We track these timings across processes in a single Redis Stream. Because Redis is single-threaded, we can be sure that we observe the correct, total order of interleavings across multiple processes inside the single trace.
Race Detector Algorithm
We sequentially go through the stream, we continuously track for which PIDs a transaction is currently open.
When a transaction is open for more than one PID, we know that we found a race.
This algorithm is implemented in {\Neos\ContentRepository\BehavioralTests\ProjectionRaceConditionTester\Dto\TraceEntries::findProjectionConcurrencyViolations()}.
Duplicate Processing Algorithm
At the same time, an Event should never be processed multiple times by the same Projector. We additionally detect this by remembering the sequence numbers of seen events; and if we have already seen the sequence number already, we know this is an error. This is implemented in {\Neos\ContentRepository\BehavioralTests\ProjectionRaceConditionTester\Dto\TraceEntries::findDoubleProcessingOfEvents()}.
Properties
protected array | $configuration |
Methods
This hook is called at the beginning of {ProjectionInterface::catchUpProjection()}; BEFORE the Database Lock is acquired (by {CheckpointStorageInterface::acquireLock()}).
This hook is called for every event during the catchup process, before the projection is updated. Thus, this hook runs AFTER the database lock is acquired.
This hook is called for every event during the catchup process, after the projection is updated. Thus, this hook runs AFTER the database lock is acquired.
This hook is called directly before the database lock is RELEASED in {CheckpointStorageInterface::updateAndReleaseLock()}.
This hook is called at the END of {ProjectionInterface::catchUpProjection()}, directly before exiting the method.
Details
void
onBeforeCatchUp()
This hook is called at the beginning of {ProjectionInterface::catchUpProjection()}; BEFORE the Database Lock is acquired (by {CheckpointStorageInterface::acquireLock()}).
void
onBeforeEvent(EventInterface $eventInstance, EventEnvelope $eventEnvelope)
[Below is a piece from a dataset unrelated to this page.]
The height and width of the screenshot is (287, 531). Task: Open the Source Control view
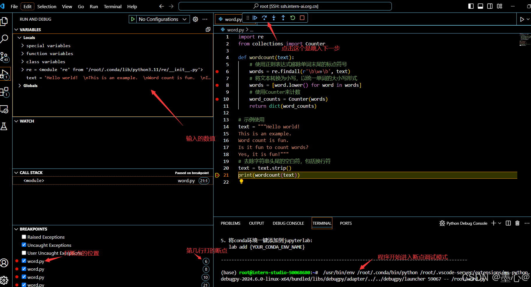click(x=5, y=57)
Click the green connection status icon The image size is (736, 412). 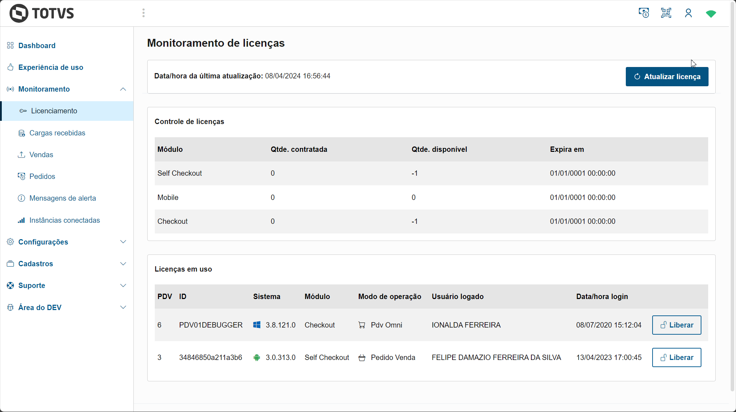tap(711, 14)
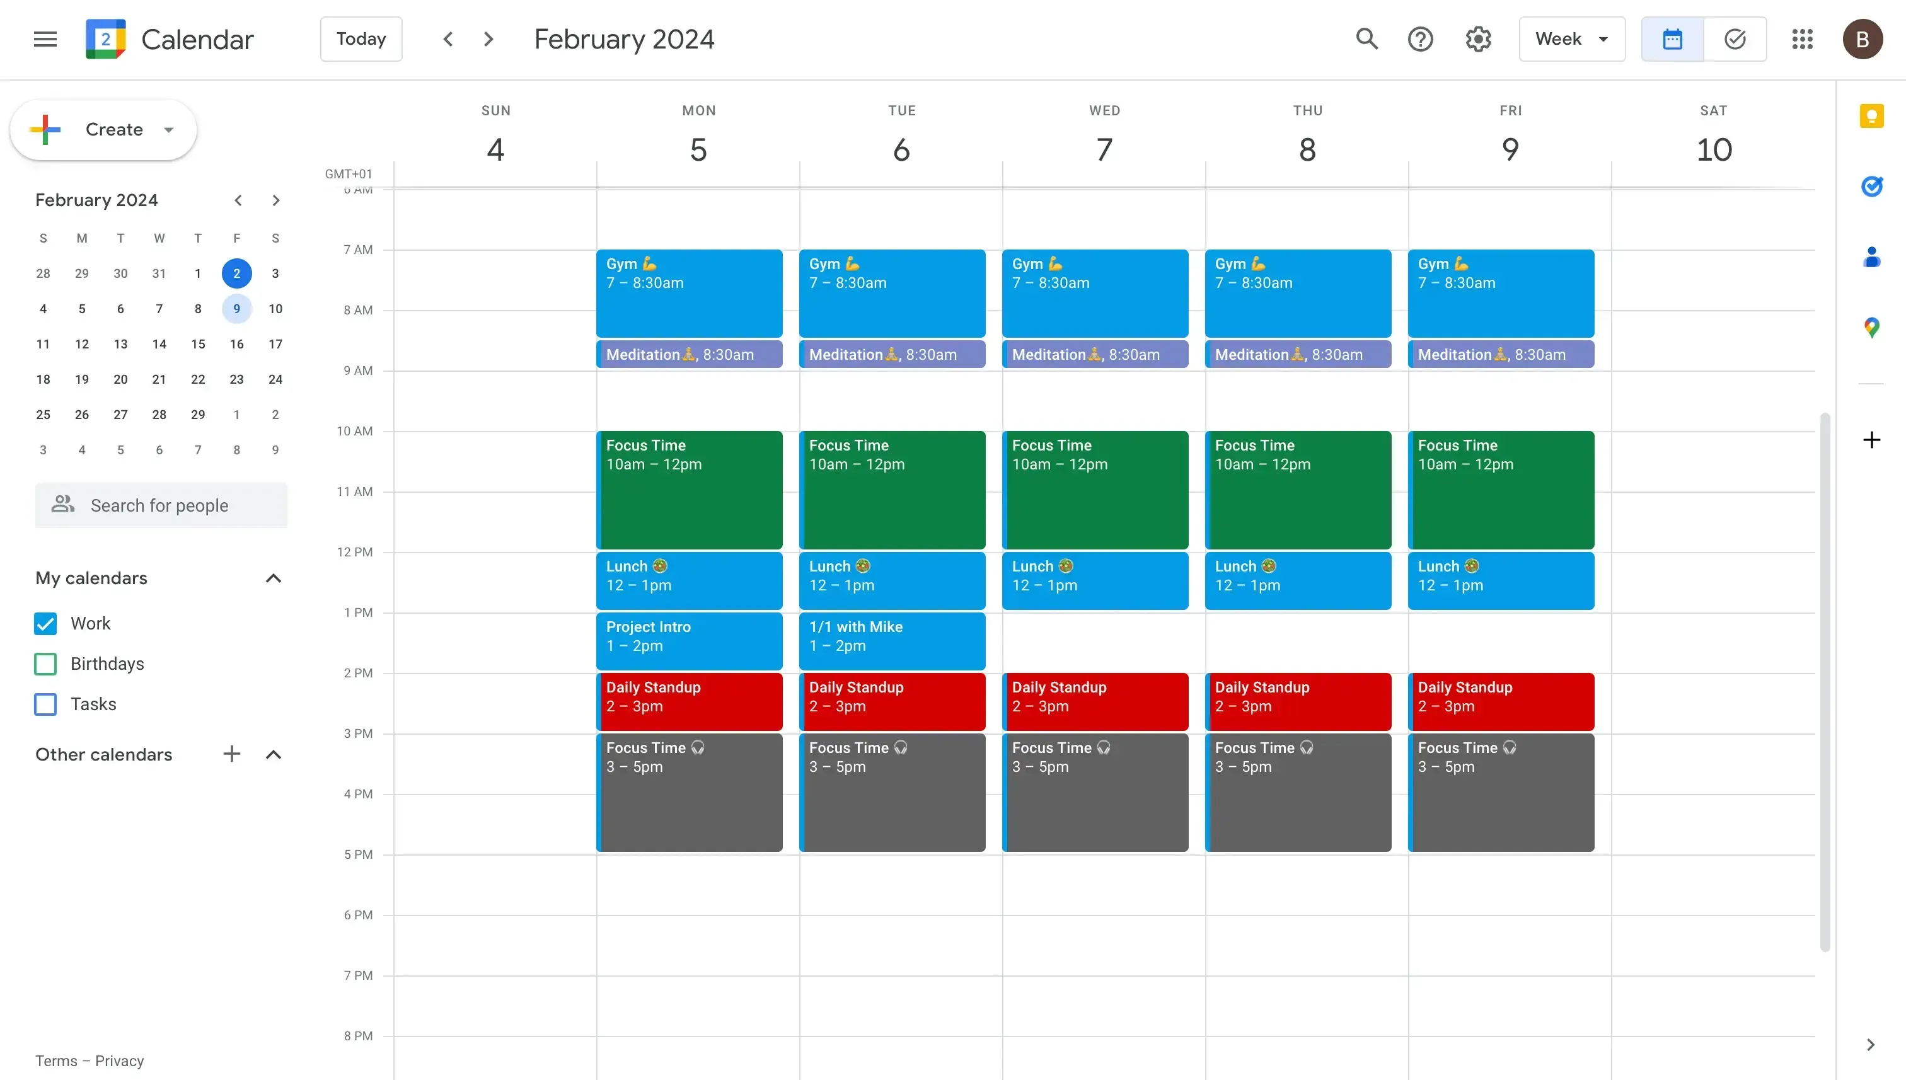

This hook is called for every event during the catchup process, before the projection is updated. Thus, this hook runs AFTER the database lock is acquired.
void
onAfterEvent(EventInterface $eventInstance, EventEnvelope $eventEnvelope)
This hook is called for every event during the catchup process, after the projection is updated. Thus, this hook runs AFTER the database lock is acquired.
void
onBeforeBatchCompleted()
This hook is called directly before the database lock is RELEASED in {CheckpointStorageInterface::updateAndReleaseLock()}.
It can happen that this method is called multiple times, even without having seen Events in the meantime.
If there exist more events which need to be processed, the database lock is directly acquired again after it is released.
void
onAfterCatchUp()
This hook is called at the END of {ProjectionInterface::catchUpProjection()}, directly before exiting the method.
At this point, the Database Lock has already been released.